In recipes that involve baking soda, the primary role of acidic brown sugar is to react with sodium bicarbonate and produce carbon dioxide, making cookies thick, puffy, and soft (cakey at first, then crunchy if they continue to bake). Neutral white sugar can't participate in that reaction, so cookies are comparatively thin, dense, and crisp (chewy if kept from browning).
In recipes that call for creaming butter with sugar until light and fluffy, the primary role of sugar is to assist in mechanical leavening. In that role, white sugar aerates the dough when creamed with butter for thick and puffy cookies. Brown sugar, meanwhile, is dense and compacts easily, creating fewer air pockets during creaming—that means that there's less opportunity to entrap gas, creating cookies that rise less and spread more. With less moisture escaping via steam, they also stay moist and chewy.

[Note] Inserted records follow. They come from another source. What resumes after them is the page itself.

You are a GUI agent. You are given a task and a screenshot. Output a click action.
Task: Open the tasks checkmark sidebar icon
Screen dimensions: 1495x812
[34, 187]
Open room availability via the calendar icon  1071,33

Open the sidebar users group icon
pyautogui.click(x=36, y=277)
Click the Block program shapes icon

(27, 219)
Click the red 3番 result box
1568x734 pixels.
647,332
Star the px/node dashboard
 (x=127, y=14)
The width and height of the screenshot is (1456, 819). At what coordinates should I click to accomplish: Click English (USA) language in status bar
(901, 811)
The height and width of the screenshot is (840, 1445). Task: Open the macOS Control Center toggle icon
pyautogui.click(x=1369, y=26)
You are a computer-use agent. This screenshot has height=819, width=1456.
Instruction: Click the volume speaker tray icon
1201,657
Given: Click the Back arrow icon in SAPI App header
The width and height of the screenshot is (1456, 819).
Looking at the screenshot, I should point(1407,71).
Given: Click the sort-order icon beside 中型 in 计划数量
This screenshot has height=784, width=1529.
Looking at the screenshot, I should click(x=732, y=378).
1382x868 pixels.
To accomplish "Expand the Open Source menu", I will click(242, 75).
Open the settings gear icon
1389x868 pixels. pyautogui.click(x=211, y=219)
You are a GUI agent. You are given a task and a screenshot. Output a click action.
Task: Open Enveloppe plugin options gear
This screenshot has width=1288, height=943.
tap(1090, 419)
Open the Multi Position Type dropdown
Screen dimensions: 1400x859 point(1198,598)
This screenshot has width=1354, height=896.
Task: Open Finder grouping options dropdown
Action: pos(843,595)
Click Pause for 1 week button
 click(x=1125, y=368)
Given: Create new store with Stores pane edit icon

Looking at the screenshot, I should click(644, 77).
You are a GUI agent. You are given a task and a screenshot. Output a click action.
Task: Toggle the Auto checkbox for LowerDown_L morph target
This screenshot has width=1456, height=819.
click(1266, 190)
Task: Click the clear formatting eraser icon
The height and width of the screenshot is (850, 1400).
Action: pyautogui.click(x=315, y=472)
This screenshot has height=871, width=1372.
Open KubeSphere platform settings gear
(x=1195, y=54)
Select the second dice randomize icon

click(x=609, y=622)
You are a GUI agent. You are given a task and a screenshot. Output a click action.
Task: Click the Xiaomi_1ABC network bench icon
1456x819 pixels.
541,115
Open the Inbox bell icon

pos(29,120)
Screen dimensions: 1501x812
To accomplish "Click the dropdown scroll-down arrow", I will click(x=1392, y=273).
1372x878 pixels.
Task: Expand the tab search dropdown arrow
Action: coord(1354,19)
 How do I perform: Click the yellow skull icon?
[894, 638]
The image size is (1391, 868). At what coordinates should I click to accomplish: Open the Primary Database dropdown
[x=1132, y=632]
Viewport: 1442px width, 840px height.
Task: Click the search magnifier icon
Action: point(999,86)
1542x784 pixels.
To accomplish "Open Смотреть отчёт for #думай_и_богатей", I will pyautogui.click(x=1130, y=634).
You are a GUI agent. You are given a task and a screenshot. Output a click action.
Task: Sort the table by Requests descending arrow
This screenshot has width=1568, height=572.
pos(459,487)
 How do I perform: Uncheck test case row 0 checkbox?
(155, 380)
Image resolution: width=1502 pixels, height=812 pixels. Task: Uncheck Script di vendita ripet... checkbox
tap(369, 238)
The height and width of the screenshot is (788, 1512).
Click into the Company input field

In recipes that involve soft or melted butter, sugar can play a critical role in gluten development by acting as a tenderizer, but white and brown sugars aren't the same in that regard, either. White sugar, with its neutral pH, interferes with gluten development, allowing the dough to spread more before it sets. The result is cookies that are thin and tender/crisp. Acidic brown sugar, on the other hand, speeds gluten formation and egg protein coagulation, so the dough sets quickly, making cookies thick and tender/chewy.
Things get more complicated when sugar is playing multiple roles.
When recipes call for all white or all brown sugar, it's to achieve a specific effect.